## Exercise objective:
Reproduce only the stretch of entries below that begins at the first line and ends at the line holding "Given: Open the Download dropdown menu".

- - - - -

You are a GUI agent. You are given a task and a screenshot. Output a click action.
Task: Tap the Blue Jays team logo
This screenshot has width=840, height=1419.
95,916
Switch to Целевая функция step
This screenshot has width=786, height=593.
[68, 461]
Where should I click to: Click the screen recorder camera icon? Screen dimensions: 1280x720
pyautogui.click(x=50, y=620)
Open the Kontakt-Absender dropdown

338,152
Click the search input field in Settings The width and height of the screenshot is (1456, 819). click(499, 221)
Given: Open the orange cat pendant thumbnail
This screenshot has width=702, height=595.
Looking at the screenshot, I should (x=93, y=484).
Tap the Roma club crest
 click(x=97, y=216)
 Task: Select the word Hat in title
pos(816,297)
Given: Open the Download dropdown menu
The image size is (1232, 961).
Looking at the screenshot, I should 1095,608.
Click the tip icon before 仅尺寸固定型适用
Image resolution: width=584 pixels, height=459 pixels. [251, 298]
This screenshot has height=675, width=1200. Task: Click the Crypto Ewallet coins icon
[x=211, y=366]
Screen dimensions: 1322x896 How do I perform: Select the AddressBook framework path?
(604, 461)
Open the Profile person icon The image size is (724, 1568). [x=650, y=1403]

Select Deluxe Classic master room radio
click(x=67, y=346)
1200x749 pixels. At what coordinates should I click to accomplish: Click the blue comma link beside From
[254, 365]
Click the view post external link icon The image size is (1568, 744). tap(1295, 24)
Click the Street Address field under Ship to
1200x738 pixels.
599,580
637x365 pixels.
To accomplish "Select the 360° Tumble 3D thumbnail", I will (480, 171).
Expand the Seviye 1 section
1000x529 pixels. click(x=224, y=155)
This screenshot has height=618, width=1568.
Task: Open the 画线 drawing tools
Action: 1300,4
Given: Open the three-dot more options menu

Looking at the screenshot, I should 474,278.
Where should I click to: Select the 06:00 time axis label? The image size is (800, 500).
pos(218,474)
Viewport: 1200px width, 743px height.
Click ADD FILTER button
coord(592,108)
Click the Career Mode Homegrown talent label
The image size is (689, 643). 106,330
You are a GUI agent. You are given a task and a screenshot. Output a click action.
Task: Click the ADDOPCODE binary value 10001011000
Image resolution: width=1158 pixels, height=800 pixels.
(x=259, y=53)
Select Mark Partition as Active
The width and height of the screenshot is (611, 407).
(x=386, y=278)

- - - - -

## Completed task:
You are a GUI agent. You are given a task and a screenshot. Output a click action.
Task: Tap the Blue Jays team logo
This screenshot has width=840, height=1419.
95,916
Switch to Целевая функция step
This screenshot has width=786, height=593.
[68, 461]
Where should I click to: Click the screen recorder camera icon? Screen dimensions: 1280x720
pyautogui.click(x=50, y=620)
Open the Kontakt-Absender dropdown

338,152
Click the search input field in Settings The width and height of the screenshot is (1456, 819). click(499, 221)
Given: Open the orange cat pendant thumbnail
This screenshot has width=702, height=595.
Looking at the screenshot, I should (x=93, y=484).
Tap the Roma club crest
 click(x=97, y=216)
 Task: Select the word Hat in title
pos(816,297)
Given: Open the Download dropdown menu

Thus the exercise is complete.